§ **WHAT YOU NEED TO DO**
Extract from the listing each line in which the word "with" appears.

§ **DATA FOR PROCESSING**
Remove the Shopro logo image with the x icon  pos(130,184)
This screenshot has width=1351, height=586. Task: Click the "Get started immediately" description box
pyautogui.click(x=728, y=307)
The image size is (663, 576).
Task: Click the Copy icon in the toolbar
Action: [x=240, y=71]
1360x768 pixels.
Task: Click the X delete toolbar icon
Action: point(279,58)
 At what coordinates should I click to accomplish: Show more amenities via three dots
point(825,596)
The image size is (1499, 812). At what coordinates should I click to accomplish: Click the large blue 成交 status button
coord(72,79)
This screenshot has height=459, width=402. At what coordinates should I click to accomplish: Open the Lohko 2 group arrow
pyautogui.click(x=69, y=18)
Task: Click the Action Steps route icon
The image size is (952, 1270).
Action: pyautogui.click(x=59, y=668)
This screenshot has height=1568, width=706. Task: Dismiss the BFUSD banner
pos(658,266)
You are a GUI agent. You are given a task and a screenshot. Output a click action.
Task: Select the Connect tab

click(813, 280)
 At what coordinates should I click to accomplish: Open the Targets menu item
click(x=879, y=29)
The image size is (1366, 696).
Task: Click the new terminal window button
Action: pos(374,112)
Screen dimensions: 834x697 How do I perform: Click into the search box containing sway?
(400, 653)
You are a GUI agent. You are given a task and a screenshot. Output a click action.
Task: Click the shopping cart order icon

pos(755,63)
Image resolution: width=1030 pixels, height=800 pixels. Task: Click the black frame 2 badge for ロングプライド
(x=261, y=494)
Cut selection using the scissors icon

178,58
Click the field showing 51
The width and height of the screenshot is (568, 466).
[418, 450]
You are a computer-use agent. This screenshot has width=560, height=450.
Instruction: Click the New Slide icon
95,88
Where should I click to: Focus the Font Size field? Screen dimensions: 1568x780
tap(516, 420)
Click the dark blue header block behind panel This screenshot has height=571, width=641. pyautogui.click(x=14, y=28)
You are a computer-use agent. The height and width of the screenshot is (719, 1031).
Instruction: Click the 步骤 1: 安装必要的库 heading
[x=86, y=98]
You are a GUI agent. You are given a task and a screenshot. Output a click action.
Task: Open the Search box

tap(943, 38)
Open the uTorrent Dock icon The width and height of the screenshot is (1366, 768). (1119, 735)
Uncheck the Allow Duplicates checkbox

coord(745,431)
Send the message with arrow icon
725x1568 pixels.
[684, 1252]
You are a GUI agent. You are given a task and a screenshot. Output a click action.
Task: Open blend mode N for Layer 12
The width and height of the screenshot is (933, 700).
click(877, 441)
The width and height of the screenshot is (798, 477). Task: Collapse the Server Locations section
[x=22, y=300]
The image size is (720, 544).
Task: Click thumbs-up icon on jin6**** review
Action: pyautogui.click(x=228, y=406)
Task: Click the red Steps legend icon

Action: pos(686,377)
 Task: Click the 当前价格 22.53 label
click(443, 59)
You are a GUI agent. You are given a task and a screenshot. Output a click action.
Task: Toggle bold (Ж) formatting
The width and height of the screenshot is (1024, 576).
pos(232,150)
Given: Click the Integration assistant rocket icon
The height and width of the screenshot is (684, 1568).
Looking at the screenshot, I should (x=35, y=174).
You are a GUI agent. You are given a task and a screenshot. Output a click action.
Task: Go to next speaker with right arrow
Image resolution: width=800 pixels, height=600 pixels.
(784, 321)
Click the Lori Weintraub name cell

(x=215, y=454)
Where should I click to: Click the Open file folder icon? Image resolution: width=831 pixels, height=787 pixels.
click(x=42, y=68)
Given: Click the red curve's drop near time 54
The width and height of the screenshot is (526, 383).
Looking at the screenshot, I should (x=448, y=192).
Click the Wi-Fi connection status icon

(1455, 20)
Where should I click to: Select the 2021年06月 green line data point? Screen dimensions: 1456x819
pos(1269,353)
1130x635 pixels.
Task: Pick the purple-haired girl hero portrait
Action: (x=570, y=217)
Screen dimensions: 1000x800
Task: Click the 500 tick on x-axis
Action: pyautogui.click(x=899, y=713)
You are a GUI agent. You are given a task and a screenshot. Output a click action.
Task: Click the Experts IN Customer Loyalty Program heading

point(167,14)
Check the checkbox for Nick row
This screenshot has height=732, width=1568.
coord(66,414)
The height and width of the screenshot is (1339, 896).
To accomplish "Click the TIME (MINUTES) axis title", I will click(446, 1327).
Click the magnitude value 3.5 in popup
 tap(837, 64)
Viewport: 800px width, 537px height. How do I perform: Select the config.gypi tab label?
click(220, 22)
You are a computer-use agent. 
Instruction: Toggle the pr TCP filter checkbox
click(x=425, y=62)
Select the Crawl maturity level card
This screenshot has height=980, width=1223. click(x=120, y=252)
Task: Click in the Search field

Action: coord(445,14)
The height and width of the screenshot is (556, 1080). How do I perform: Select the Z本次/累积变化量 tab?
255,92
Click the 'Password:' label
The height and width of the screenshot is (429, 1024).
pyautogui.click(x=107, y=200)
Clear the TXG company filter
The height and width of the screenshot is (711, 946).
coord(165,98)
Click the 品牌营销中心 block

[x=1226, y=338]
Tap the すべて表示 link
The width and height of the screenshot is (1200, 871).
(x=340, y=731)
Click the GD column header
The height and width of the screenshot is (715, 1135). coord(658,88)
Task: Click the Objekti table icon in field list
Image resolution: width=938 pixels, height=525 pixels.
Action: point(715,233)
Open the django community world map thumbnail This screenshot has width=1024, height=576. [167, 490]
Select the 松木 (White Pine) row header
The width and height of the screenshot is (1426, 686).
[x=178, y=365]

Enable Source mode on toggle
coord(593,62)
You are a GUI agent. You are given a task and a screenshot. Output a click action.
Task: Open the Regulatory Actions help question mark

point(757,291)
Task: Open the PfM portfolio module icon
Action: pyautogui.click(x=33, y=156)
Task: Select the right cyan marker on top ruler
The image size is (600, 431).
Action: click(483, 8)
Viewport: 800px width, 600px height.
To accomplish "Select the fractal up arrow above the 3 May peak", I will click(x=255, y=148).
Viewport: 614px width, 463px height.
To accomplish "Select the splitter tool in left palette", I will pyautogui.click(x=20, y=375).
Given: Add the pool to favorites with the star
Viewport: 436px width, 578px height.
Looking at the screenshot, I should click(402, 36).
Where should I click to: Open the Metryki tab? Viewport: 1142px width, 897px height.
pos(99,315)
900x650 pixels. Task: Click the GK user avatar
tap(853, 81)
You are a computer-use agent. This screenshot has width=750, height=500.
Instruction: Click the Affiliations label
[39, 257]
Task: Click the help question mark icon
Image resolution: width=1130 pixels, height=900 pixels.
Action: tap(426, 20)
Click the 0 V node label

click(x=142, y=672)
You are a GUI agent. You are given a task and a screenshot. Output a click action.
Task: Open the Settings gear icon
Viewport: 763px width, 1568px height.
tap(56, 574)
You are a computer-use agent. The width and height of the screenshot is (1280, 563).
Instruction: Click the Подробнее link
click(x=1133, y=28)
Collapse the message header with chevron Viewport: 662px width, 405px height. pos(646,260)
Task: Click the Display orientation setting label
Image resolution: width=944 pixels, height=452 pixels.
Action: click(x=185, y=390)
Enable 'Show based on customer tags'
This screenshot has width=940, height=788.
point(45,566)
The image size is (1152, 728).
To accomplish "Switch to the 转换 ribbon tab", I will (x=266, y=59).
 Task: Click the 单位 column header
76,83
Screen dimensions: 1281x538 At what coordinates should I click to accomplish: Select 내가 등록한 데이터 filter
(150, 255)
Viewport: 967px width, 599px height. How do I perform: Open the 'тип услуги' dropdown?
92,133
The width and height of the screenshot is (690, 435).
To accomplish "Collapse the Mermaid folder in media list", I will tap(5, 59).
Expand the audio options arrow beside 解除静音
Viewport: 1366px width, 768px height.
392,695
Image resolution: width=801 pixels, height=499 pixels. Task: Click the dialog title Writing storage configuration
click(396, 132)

§ **SOLVED EXERCISE**
Remove the Shopro logo image with the x icon  pos(130,184)
Send the message with arrow icon
Task: Go to next speaker with right arrow
Given: Add the pool to favorites with the star
Collapse the message header with chevron Viewport: 662px width, 405px height. pos(646,260)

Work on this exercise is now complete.